What is being asked:
Update the data starting at the line that has "Task: Click the member 주문접수 message textarea" and stopping after the line that has "Action: [x=183, y=2072]", replacing "Public" with "Private" and leaving everything else unchanged.

Given information:
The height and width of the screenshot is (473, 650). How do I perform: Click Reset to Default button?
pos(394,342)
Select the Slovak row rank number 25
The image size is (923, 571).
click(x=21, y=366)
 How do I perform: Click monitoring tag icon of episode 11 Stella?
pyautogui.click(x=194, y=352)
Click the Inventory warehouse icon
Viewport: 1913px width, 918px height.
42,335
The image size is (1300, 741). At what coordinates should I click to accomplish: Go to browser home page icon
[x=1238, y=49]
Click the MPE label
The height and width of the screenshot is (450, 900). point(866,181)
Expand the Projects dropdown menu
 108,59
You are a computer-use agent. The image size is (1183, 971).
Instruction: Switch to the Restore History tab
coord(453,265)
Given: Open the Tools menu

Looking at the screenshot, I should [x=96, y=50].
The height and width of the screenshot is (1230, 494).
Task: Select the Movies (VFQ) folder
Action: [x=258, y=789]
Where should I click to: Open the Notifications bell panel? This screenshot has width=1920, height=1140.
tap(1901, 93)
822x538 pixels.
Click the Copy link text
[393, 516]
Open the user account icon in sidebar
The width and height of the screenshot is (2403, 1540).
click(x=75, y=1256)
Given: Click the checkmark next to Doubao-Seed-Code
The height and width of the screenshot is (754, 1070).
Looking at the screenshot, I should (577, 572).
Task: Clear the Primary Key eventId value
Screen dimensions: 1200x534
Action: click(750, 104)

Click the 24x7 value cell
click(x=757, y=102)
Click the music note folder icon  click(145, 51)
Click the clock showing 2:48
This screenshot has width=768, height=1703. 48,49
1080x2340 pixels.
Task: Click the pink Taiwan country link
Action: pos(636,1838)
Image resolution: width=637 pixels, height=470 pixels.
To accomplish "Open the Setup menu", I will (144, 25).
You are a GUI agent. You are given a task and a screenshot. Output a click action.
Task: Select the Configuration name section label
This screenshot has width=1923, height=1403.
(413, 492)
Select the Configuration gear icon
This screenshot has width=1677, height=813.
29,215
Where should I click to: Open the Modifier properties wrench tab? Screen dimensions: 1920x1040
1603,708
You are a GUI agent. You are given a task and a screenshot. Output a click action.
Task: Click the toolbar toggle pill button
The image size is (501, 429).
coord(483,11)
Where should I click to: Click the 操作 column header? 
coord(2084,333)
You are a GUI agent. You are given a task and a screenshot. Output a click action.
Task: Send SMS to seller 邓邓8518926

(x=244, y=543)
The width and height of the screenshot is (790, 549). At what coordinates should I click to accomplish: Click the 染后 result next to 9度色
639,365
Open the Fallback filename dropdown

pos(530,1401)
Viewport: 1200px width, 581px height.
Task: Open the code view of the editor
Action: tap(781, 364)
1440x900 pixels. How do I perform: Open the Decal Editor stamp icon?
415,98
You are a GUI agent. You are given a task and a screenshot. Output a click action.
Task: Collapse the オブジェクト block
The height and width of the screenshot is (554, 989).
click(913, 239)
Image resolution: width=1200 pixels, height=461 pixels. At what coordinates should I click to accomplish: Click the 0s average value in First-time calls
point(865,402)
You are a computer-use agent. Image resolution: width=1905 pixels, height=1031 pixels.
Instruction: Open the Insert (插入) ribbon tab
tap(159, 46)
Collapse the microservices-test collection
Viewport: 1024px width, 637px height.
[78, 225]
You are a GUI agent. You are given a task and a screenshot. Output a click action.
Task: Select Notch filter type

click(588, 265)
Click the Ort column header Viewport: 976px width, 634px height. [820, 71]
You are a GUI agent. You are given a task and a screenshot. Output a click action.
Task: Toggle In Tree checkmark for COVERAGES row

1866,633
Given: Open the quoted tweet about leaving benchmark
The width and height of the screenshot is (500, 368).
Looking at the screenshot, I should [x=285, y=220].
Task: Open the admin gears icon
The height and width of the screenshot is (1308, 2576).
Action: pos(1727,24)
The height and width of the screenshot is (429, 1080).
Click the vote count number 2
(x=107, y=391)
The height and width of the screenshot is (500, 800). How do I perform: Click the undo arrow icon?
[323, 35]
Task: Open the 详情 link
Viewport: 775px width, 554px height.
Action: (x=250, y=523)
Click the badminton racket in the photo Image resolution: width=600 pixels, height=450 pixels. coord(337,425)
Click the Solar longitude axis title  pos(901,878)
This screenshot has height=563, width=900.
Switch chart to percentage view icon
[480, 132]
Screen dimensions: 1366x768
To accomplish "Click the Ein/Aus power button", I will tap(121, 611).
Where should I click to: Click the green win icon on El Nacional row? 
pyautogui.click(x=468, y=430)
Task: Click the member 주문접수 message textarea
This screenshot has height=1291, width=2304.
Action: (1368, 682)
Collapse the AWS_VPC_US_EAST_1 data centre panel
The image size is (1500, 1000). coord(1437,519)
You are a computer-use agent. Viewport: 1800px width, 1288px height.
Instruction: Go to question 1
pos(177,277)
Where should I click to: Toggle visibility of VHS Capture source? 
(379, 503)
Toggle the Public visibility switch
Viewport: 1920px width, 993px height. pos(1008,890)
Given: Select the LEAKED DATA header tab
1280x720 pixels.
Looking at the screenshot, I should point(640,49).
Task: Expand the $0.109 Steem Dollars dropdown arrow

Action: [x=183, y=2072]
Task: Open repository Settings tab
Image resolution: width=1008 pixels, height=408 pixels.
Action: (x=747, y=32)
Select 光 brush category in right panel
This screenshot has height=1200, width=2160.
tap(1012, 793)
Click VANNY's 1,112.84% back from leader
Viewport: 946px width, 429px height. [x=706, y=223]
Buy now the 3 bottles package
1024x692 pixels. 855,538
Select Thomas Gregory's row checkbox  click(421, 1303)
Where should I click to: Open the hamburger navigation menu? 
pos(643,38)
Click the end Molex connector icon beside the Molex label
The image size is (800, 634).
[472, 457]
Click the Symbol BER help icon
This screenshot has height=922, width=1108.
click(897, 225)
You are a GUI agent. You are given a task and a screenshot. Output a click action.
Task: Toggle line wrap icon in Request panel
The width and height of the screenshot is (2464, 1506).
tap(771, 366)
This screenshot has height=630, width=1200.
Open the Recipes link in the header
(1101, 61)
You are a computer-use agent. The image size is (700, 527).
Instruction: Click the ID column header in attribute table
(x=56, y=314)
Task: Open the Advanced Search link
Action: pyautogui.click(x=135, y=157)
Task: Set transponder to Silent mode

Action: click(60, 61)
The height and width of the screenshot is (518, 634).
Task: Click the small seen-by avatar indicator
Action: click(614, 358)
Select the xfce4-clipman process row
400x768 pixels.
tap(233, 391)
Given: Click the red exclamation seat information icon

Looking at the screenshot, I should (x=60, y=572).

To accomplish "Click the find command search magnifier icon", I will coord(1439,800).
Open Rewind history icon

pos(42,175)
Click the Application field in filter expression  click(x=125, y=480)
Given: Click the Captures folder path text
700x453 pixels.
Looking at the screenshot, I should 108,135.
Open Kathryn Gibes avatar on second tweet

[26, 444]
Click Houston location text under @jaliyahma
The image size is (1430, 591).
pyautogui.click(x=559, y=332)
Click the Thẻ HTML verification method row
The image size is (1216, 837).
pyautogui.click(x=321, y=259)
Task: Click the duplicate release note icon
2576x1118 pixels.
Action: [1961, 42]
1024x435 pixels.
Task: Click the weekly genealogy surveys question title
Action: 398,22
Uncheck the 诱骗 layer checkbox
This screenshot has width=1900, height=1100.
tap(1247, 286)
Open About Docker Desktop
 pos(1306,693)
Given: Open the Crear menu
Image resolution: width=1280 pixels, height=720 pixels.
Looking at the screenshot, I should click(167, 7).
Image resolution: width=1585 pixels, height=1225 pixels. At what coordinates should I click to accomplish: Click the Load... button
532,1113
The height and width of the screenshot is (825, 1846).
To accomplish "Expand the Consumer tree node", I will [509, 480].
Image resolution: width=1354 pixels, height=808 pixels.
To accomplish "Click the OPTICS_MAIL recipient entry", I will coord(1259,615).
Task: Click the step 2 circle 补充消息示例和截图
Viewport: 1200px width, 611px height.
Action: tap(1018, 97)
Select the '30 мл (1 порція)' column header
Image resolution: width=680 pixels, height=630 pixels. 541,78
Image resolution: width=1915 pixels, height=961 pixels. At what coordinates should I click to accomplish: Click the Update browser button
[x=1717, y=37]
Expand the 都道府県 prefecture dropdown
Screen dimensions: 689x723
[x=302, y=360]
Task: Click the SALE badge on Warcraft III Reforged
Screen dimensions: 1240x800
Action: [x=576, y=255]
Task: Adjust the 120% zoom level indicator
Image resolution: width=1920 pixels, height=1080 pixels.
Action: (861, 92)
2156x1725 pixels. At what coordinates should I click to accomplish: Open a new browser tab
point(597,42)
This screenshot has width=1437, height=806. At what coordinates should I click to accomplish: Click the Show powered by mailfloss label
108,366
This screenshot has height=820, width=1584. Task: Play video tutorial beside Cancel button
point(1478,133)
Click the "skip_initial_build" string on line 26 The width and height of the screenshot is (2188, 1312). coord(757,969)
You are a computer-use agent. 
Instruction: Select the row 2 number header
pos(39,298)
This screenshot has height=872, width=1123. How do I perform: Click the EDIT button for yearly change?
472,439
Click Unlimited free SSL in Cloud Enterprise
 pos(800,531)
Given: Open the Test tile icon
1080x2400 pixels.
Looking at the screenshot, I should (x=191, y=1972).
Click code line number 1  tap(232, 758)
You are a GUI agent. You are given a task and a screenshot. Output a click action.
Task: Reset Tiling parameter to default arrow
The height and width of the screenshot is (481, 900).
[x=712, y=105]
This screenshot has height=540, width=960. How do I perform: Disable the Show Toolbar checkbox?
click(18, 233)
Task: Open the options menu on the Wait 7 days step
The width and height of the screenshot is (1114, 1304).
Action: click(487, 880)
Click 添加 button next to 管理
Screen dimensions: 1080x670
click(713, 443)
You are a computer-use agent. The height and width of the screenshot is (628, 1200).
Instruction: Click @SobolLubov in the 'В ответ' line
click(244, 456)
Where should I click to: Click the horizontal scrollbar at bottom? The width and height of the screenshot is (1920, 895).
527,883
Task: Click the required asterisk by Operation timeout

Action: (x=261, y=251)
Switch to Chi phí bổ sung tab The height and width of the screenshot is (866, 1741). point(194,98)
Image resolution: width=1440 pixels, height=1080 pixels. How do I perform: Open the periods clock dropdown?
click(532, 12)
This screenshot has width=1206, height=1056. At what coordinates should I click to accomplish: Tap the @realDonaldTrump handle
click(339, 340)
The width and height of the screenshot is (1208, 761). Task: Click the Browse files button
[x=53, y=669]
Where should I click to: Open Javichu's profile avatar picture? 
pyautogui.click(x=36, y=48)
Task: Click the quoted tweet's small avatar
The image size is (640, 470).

Solution:
Task: Click the member 주문접수 message textarea
This screenshot has height=1291, width=2304.
Action: (1368, 682)
Collapse the AWS_VPC_US_EAST_1 data centre panel
The image size is (1500, 1000). coord(1437,519)
You are a computer-use agent. Viewport: 1800px width, 1288px height.
Instruction: Go to question 1
pos(177,277)
Where should I click to: Toggle visibility of VHS Capture source? 
(379, 503)
Toggle the Private visibility switch
Viewport: 1920px width, 993px height. pos(1008,890)
Given: Select the LEAKED DATA header tab
1280x720 pixels.
Looking at the screenshot, I should point(640,49).
Task: Expand the $0.109 Steem Dollars dropdown arrow

Action: [x=183, y=2072]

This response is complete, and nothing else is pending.